-- Begin Input material --
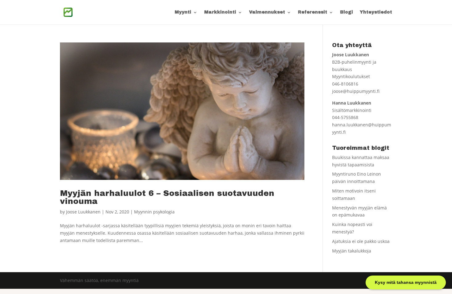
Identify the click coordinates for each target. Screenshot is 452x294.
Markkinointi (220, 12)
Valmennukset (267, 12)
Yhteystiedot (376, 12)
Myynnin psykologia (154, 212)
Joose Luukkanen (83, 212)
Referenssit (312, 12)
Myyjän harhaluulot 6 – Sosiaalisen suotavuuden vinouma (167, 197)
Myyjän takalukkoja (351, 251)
-- End Input material --
-- Begin Input material --
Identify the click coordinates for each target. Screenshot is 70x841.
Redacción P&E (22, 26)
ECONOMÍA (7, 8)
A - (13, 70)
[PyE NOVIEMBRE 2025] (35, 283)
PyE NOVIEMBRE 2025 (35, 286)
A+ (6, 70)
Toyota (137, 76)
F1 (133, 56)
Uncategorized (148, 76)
-- End Input material --
Objective.
Report every line above that contains the word "Identify", copying each one in full.

Task solution.
Identify the click coordinates for each target. Screenshot is 452x294.
Identify the click coordinates for each target. Screenshot is 70x841.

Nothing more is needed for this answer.